A internet é valiosa, sobretudo em certas situações. Como as de hoje, em que a pandemia se deita sobre a carne e os ossos das criaturas fragilizadas pelo isolamento, ávidas por alguma conciliação com a vida desfrutada quando era fácil sair de casa, ir até a esquina, visitar os parentes, encontrar amizades, beijar e abraçar, fazer essas tarefas comuns pelo afora das noites e dos dias. É então que os dispositivos digitais aparecem como anjos relacionais, que nos põem perto de outras pessoas, tocam as trombetas da comunicação, nos recheiam de informações, nos confortam com o entretenimento.
O caso é que, de repente, viramos escravos dos algoritmos. “Estamos em pleno dataísmo: o homem não é mais soberano de si mesmo, mas resultado de uma operação algorítmica que o domina sem que ele perceba", escreve o filósofo coreano Byung Chul Han.
Sabe aquela vontadezinha que bate quando você se depara com um aplicativo de jogo que lhe promete a chance de se ver como alguém diferente? Em um passe de mágica, seu rosto envelhece. Ou uma singela mulher vira um homem charmoso, ou um homem comum vira uma mulher atraente. Tudo sem precisar se submeter a custosas operações plásticas nem gastar quilos de maquiagem.
Parece pura diversão. Mas fato é que, com esses efeitos visuais, abre-se um buraco negro que suga a possibilidade de experiência existencial da vida de alguém no espaço e no tempo.
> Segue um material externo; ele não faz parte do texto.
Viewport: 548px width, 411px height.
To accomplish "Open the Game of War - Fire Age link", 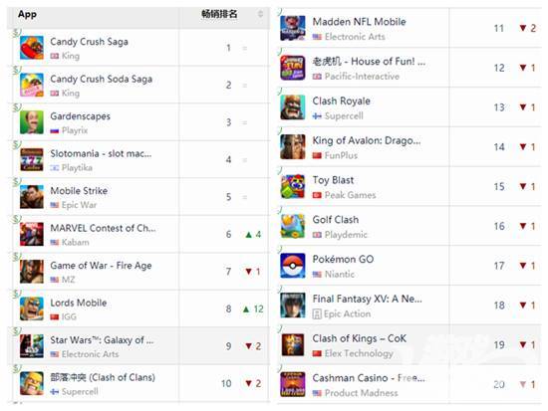I will point(101,266).
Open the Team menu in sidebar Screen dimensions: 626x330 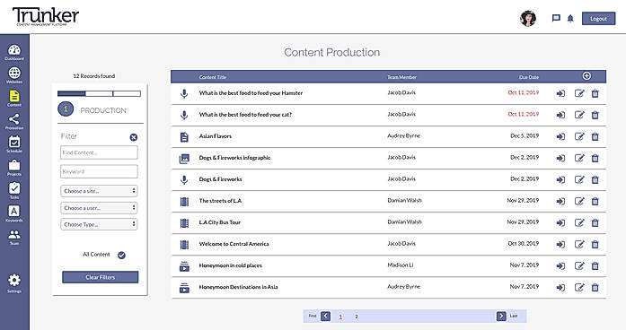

Basta dar alguns cliques e surge uma imagem que apaga toda a perspectiva da escolha consciente que você poderia fazer sobre a aceitação de uma identidade de sexo e de gênero ou do envelhecer. E, além do mais, você vai entregando suas particularidades aos donos dos dados e sabe-se lá o que é feito com eles.
Dessa forma, nada do que foi será, ou é como antes. Nem mesmo o entretenimento. Que, aliás, não pode mais ser considerado apenas como aquilo que se faz nas horas de lazer. Transformou-se em um outro modo de ser. Diluiu-se entre as fronteiras do real e da ficção. O que não o livra de tornar-se uma mercadoria de alto valor neste mundo de rumos incertos.